Filtration area = 1/4 · πd ² × l × n
d: Hollow fiber inner diameter l: Hollow fiber effective length (length of part that can actually be used for filtration)
n: number of hollow fibers

(3) Measuring method of elution amount of β-1,3 glucan in protein filtration test The protein solution was filtered by the following method, and the elution amount (concentration) of β-1,3 glucan in the filtrate was evaluated.
a) Preparation of 5% BSA / 50 mM phosphate buffer (pH 7.0) Albumin (powder) was dissolved in 50 mM phosphate buffer (pH 7.0) to obtain a 5% BSA (Bovine Serum Albumin) solution. As albumin (powder), Wako primary albumin, derived from bovine serum, pH 5.2 was used.

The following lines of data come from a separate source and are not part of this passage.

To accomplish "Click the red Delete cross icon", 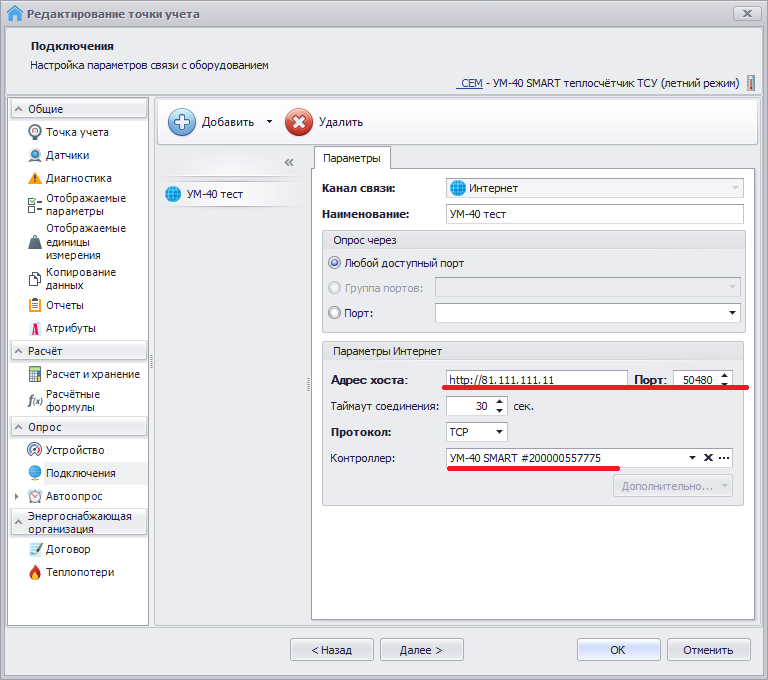I will pyautogui.click(x=298, y=122).
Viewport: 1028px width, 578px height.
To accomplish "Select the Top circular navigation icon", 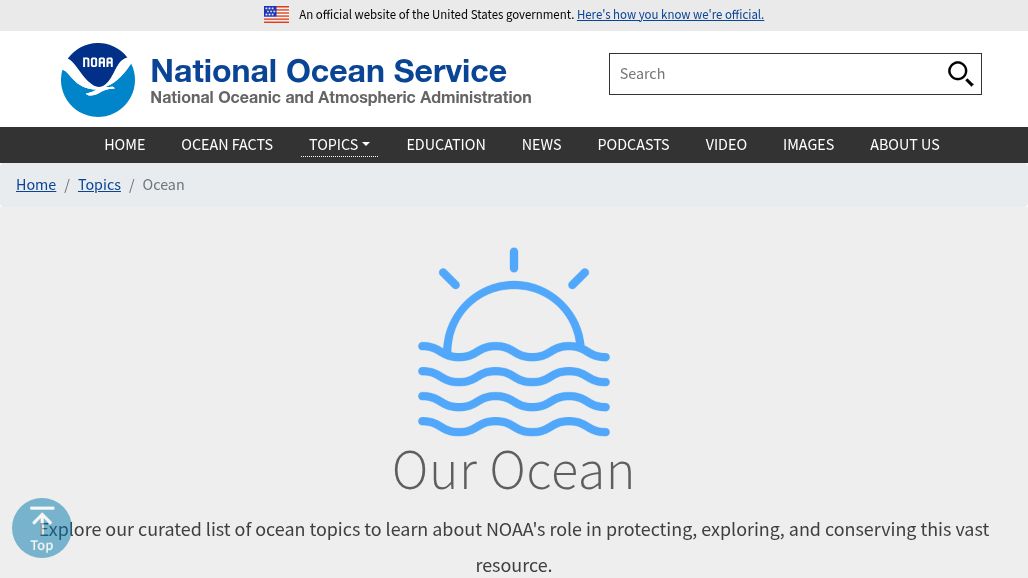I will [42, 528].
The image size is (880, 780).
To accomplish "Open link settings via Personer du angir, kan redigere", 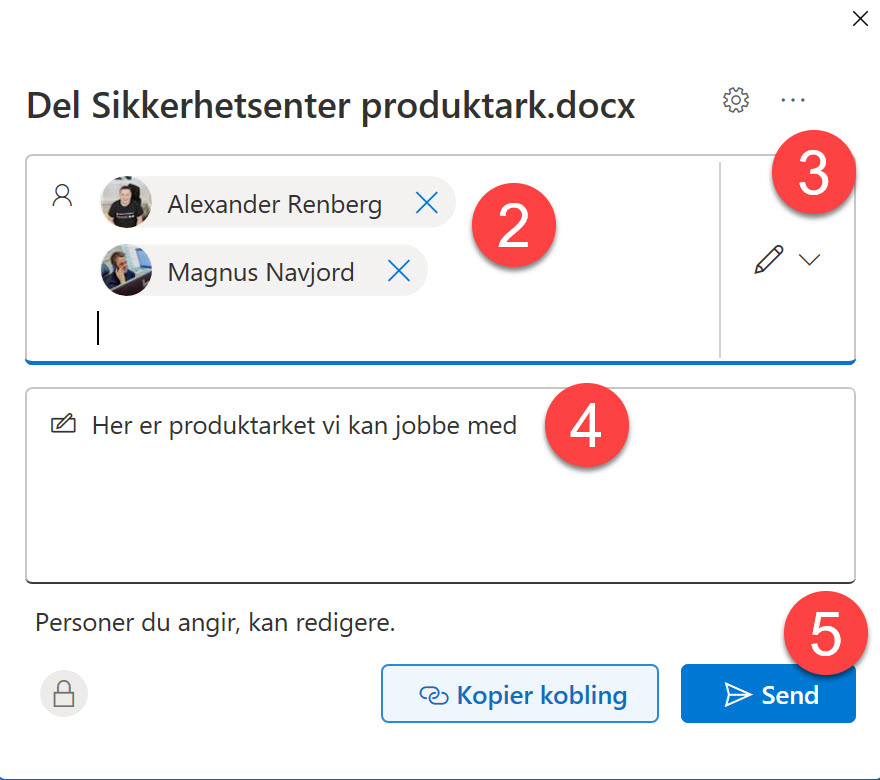I will [x=215, y=622].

b) Filtration test The entire amount of the filling liquid is extracted from the secondary side of the virus removal filter prepared in the examples and comparative examples, and 1 L / m ² of ultrafiltered pure water is passed through the primary side to release air. At the same time, the cellulosic porous hollow fiber was washed. At this time, pure water filtration was performed per cellulose porous hollow fiber (10 L / m ² ). In addition, as filtration conditions, the Dead-end system which uses compressed air was employ | adopted, and the filtration pressure was 30 kPa.
Next, the produced 5% BSA / 50 mM phosphate buffer was filtered at 1 L / m ² per one cellulosic porous hollow fiber. As a filtration condition, a dead-end method using compressed air was adopted, and a filtration pressure was 30 kPa. At this time, the obtained filtrate was fractionated and collected by 0.25 L / m ² .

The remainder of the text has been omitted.